Changes to next year’s exams cannot compensate for pupils’ divided experiences during the pandemic, the government has said, even as research from its own exams regulator laid bare the disruption to disadvantaged children’s education.
On Monday, Ofqual and the Department for Education published a consultation on measures to “help mitigate the impact of disruption” for pupils sitting exams in 2022, alongside some of the most comprehensive analysis yet of how Covid has affected schooling.
Proposed measures include giving pupils support materials, advance information or choice over topics in certain GCSE, AS and A-level subjects. Ofqual said it will also consider how to grade qualifications in a way that is “fair” to current, past and future pupils.
Warning over 2022 exams
In its equality impact assessment, the government said recovery plans had targeted students most affected by the pandemic, but that it shared wider “concern that attainment gaps between different groups might grow in 2022”.
However, it said changes to exams and other assessments “cannot effectively address the differential impact on students of the disruption as any changes must apply equally to all students taking the assessment”.
The equality impact assessment identified a number of groups whose education “might have been and might continue to be most badly disrupted”.

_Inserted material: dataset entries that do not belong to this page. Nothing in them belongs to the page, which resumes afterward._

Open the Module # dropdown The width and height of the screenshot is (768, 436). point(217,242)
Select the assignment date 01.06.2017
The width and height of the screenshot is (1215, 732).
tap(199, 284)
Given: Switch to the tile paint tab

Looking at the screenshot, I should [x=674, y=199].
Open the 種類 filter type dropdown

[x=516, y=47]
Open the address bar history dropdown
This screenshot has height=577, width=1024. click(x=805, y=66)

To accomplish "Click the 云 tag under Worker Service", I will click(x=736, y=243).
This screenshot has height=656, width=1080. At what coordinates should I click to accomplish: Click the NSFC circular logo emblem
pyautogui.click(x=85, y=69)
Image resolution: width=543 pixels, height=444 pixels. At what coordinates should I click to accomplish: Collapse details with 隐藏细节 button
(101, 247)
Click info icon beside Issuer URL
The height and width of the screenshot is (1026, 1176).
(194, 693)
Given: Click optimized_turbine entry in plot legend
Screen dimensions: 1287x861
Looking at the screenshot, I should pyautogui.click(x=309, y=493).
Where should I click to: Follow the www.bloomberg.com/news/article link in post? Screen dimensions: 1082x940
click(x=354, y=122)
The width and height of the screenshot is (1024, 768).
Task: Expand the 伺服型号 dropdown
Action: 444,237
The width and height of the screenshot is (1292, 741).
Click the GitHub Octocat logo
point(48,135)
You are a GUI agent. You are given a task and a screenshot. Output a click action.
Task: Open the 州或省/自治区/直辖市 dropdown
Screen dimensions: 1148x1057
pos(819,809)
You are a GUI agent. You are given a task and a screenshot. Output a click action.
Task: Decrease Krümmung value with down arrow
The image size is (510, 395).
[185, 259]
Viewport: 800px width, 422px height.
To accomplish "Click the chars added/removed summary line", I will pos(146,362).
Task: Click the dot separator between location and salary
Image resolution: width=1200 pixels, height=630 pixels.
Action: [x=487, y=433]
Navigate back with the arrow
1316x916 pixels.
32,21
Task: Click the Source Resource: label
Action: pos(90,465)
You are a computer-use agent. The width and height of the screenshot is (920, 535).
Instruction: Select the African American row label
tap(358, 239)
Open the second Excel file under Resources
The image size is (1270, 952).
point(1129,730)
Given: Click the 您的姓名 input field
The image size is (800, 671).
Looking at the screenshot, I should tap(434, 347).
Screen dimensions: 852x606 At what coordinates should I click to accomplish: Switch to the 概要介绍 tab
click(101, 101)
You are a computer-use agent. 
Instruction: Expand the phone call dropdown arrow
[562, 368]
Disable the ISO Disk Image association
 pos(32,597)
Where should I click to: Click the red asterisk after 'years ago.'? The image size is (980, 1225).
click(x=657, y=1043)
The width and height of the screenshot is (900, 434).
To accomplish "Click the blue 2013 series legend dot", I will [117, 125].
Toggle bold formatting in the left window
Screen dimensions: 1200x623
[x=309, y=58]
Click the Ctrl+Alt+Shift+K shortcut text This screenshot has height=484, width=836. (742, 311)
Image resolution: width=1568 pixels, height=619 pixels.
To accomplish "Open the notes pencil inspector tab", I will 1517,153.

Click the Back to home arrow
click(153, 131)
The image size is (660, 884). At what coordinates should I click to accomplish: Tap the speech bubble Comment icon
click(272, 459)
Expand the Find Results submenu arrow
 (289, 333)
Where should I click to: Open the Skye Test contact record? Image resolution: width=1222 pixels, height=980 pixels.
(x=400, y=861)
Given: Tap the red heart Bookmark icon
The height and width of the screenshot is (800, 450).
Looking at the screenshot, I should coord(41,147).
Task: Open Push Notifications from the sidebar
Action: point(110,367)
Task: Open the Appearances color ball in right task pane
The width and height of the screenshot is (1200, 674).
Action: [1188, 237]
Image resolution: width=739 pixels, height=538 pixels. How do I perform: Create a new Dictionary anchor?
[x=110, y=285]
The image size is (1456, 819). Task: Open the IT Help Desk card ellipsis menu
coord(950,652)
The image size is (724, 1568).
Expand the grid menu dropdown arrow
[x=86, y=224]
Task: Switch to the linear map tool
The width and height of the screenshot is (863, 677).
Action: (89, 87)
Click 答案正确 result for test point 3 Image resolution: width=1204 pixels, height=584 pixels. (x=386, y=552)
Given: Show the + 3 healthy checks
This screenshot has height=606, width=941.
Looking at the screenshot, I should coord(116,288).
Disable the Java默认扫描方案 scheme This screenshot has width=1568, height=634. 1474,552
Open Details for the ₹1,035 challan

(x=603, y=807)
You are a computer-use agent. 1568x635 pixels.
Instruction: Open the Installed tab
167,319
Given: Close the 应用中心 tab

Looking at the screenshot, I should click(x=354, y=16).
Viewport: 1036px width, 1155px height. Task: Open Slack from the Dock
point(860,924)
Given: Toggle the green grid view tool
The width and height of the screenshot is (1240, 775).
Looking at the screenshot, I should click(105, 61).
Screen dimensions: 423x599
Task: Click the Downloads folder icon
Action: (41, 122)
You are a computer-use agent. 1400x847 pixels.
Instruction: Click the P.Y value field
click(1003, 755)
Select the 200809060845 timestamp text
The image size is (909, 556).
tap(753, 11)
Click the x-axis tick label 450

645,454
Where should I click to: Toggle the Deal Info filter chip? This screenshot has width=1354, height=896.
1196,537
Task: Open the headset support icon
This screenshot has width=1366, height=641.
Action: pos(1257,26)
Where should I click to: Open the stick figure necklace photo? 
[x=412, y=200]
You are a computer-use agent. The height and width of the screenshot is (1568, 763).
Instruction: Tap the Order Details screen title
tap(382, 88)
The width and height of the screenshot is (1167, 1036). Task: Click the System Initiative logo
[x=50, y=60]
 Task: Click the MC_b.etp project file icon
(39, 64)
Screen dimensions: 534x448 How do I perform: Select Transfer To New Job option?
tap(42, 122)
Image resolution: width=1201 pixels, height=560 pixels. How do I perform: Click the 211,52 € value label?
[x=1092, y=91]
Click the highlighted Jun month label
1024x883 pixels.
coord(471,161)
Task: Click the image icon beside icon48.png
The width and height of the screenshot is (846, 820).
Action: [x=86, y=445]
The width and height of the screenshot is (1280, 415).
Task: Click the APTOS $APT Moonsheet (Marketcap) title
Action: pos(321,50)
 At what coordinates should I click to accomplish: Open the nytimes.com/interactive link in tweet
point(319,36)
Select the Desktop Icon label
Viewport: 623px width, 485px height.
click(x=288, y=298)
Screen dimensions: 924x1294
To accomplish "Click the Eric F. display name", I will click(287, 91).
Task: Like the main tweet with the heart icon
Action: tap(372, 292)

These included students with caring responsibilities, those with homes “not conducive” to study or without access to technology, SEND pupils, those from Gypsy, Roma and Traveller communities, students from black, Asian, and minority ethnic communities, those whose first language is not English and students in “lower socio-economic groups”.
The assessment concluded it had not identified any aspects of its proposed changes to exams that would have a “negative impact on students who share particular protected characteristics”, but asked respondents to the consultation if there were “other potential equality impacts that we have not explored”.
Deprived pupils falling behind
Ofqual this week released five studies rounding up other research on what we know about lost learning during Covid so far.
Its “quantifying lost time” report said evidence from 10 different studies showed disadvantaged primary pupils were “disproportionately behind expectations”.
The research showed primary pupils overall were around a month behind expectations by last autumn, but attainment among the most deprived was disproportionately down for reading, writing, maths.
“The most frequently reported finding in this literature was that socio-economically disadvantaged children were spending less time studying at home than their less disadvantaged peers during the first lockdown,” it said.
A wider “review of research”, looking at 200 studies, found disadvantage and deprivation were more associated with less effective learning than any other factor, including age, region, ethnicity, gender or family size.
It spelled out some of the key factors.
1. Less access to devices and study space
More deprived students “tended to have home environments that were less conducive for remote learning”.
Studies show they were around twice as likely to have little or no access to IT or a space to study in the first lockdown compared to better-off pupils. By May last year, 38 per cent of independent primaries had provided devices, compared to just 1 per cent of state primaries.
Even this year digital access remained a “key concern”, despite the government’s efforts to provide devices. Ofqual blamed “poorer home learning environments and digital access” for lower virtual attendance and submission of work in the spring term.
2. Less teacher engagement
Ofqual said the most deprived students “experienced less teacher feedback and engagement”, reflecting digital access divides and teachers having to deal with the “never-seen-before challenges” during the pandemic.
Paper-based resources were more common in schools with more deprived students, and live online teaching less common even in January despite it being “the closest substitute to in-class learning” and “the most effective…due to the presence of the teacher”.
By March, there were “no significant differences” in live teaching between poorer and better-off schools, however. The government said in April all schools had finally received the devices they needed.
3. Less parental support
Research also suggests divides in parental support, with graduate and high-earning parents reporting greater confidence in home-schooling.
More deprived families “found it difficult to support their children”.
Ofqual researchers noted middle-income families working from home struggled too, while studies are mixed on whether more educated parents spent any more time on schoolwork.
4. Less access to tutoring
Better-off students were in fact more likely to “benefit from learning resources above what they would usually experience”, according to Ofqual.
One study found the highest-earning parents were more than four times as likely to pay for private tuition than the lowest earners. Those receiving tuition were also more likely to have spent extra time studying.
5. Less curriculum use for vulnerable and key worker children
Differences extended to in-school provision for children of key workers and vulnerable pupils.
During the first lockdown, 58 per cent of senior leaders of schools in more affluent areas said they were teaching the same curriculum. The figure in more deprived areas fell to 35 per cent.
Many leaders said their focus was “providing a place where students were safe and cared for”, with more deprived areas seeing more extra-curricular activities.
6. More Covid disruption
Ofqual highlighted studies on attendance data, showing areas serving the most deprived communities “had the most interrupted in-school learning time”.
Schools with more limited resources also “would have faced the most challenges in delivering concurrent in-school and online learning”.
It comes amid renewed alarm over the scale of missed education as Covid and self-isolation rates rise, with the latest data showing more than one in 10 pupils was absent because of Covid last week.